Die Princettia: Eine moderne Alternative zum Weihnachtsstern
Die Princettia, eine Neuzüchtung aus Australien, etabliert sich als attraktive Alternative zum klassischen Weihnachtsstern. Ihre Farbpalette reicht von zarten bis kräftigen Rosatönen und spricht insbesondere ein jüngeres Publikum an. Charakteristisch sind ihr zierlicher Wuchs und die Vielzahl leuchtender Blüten, die sich harmonisch in moderne Wohnkonzepte einfügen.
In den Versuchsgewächshäusern der Bayerischen Landesanstalt für Weinbau und Gartenbau (LWG) in Veitshöchheim konnte die Princettia ihre Robustheit unter Beweis stellen. Die angehenden Gärtnerinnen Lena Etthöfer und Sandra Martin der LWG heben hervor, dass die Triebe der Princettia stabil sind und die Pflanze auch kühlere Temperaturen gut verträgt.

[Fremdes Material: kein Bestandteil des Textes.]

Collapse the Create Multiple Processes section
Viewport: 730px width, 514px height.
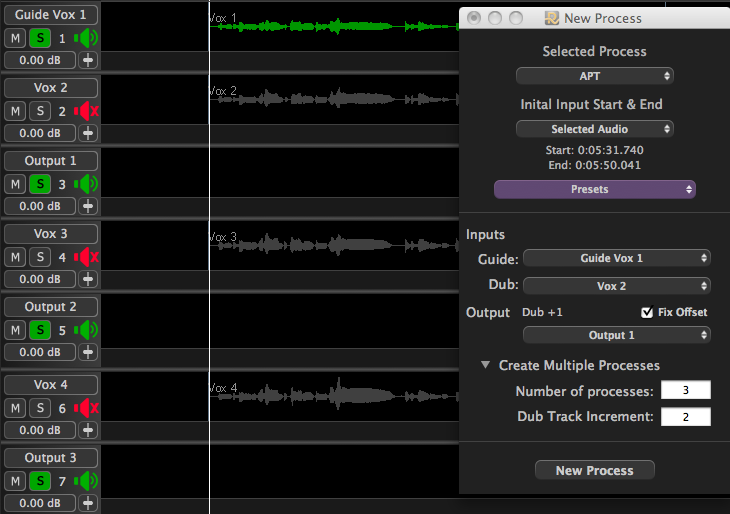pos(486,366)
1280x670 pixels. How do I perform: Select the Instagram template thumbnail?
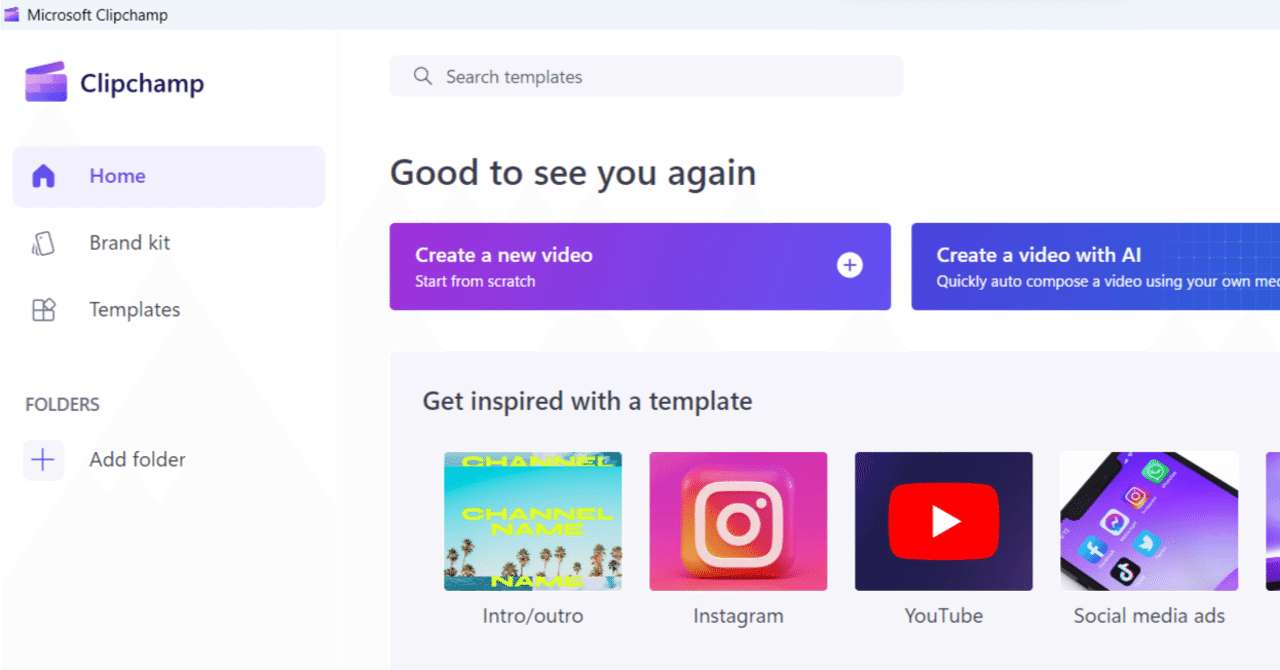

Der Name Princettia ist eine Kombination aus „Prinzessin“ und „Poinsettia“, der gärtnerischen Bezeichnung für Weihnachtssterne. Der 12. Dezember ist der Internationale Poinsettia-Day, der an Joel Roberts Poinsett erinnert. Der amerikanische Botschafter in Mexiko führte die Pflanze Anfang des 19. Jahrhunderts in die USA ein. An diesem Tag ist es in vielen Ländern Tradition, geliebten Menschen einen Weihnachtsstern zu schenken.